Extract -
This sense of alienation from his body seems related to an anxiety over the diminishing strength that comes with old age. While he’s dealing with this cramp, the old man tells himself an anecdote from his past about the time he beat “the great negro from Cienfugos,” who was the “strongest man on the docks,” in an arm wrestling match, earning him the nickname El Campeón, the champion. Santiago is also acutely focused on the ability to maintain one’s strength despite pain – he constantly idolizes Joe DiMaggio, the famous Yankees baseball player, saying “I must be worthy of the great DiMaggio who does all things perfectly even with the pain of the bone spur in his heel,” and he tells himself he must continue to fight the fish despite the cramping in his hand. But the old man laments that he is no longer as strong as he once was, or as strong as he imagines himself to be. “I may not be as strong as I think,” he admits, indicating that the state of his body no longer aligns with his perception of himself. Indeed, the diminished strength that comes with age has made the old man’s body feel strange and foreign to him, like a suit that doesn’t quite fit.

Directive a - Set down word for word the records from their first line through the line containing "This screenshot has height=586, width=1024.", including both ends.
The text and the records were taken from separate sources.

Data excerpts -
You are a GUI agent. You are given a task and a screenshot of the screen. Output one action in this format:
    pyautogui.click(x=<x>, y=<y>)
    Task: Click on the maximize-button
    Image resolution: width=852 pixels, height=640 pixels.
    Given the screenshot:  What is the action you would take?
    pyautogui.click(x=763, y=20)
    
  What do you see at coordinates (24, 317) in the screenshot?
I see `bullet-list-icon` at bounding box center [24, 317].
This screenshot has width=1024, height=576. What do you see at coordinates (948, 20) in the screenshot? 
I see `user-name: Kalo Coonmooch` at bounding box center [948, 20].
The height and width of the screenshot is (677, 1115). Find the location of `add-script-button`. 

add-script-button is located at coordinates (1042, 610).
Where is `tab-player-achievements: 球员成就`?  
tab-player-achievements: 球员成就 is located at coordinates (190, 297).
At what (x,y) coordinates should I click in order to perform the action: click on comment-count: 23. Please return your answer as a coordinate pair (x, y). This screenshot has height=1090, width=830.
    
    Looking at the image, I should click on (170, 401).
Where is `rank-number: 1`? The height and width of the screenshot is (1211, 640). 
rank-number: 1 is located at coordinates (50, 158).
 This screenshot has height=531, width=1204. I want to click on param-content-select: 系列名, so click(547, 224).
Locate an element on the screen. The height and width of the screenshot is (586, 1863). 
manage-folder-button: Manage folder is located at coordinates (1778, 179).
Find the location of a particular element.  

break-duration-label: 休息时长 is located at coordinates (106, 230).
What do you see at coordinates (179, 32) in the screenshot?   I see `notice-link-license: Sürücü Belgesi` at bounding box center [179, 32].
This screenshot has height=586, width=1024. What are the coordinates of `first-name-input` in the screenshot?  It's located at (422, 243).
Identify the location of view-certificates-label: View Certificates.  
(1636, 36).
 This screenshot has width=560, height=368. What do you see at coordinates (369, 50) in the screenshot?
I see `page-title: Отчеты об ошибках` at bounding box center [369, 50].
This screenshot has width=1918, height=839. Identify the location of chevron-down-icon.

Directive b - Decide whether each statement agrees with the passage on the old man's strength. Answer yes or no and quote the deciding words of the passage. (i) The old man earned the nickname El Campeón by winning an arm wrestling match. (ii) The old man tells himself he is certainly as strong as he believes. (iii) Joe DiMaggio is identified as a famous Yankees baseball player.

Response a -
You are a GUI agent. You are given a task and a screenshot of the screen. Output one action in this format:
    pyautogui.click(x=<x>, y=<y>)
    Task: Click on the maximize-button
    Image resolution: width=852 pixels, height=640 pixels.
    Given the screenshot:  What is the action you would take?
    pyautogui.click(x=763, y=20)
    
  What do you see at coordinates (24, 317) in the screenshot?
I see `bullet-list-icon` at bounding box center [24, 317].
This screenshot has width=1024, height=576. What do you see at coordinates (948, 20) in the screenshot? 
I see `user-name: Kalo Coonmooch` at bounding box center [948, 20].
The height and width of the screenshot is (677, 1115). Find the location of `add-script-button`. 

add-script-button is located at coordinates (1042, 610).
Where is `tab-player-achievements: 球员成就`?  
tab-player-achievements: 球员成就 is located at coordinates (190, 297).
At what (x,y) coordinates should I click in order to perform the action: click on comment-count: 23. Please return your answer as a coordinate pair (x, y). This screenshot has height=1090, width=830.
    
    Looking at the image, I should click on (170, 401).
Where is `rank-number: 1`? The height and width of the screenshot is (1211, 640). 
rank-number: 1 is located at coordinates (50, 158).
 This screenshot has height=531, width=1204. I want to click on param-content-select: 系列名, so click(547, 224).
Locate an element on the screen. The height and width of the screenshot is (586, 1863). 
manage-folder-button: Manage folder is located at coordinates (1778, 179).
Find the location of a particular element.  

break-duration-label: 休息时长 is located at coordinates (106, 230).
What do you see at coordinates (179, 32) in the screenshot?   I see `notice-link-license: Sürücü Belgesi` at bounding box center [179, 32].
This screenshot has height=586, width=1024. What are the coordinates of `first-name-input` in the screenshot?  It's located at (422, 243).

Response b -
(i) Yes: "in an arm wrestling match, earning him the nickname El Campeón, the champion."
(ii) No: "I may not be as strong as I think,"
(iii) Yes: "Joe DiMaggio, the famous Yankees baseball player"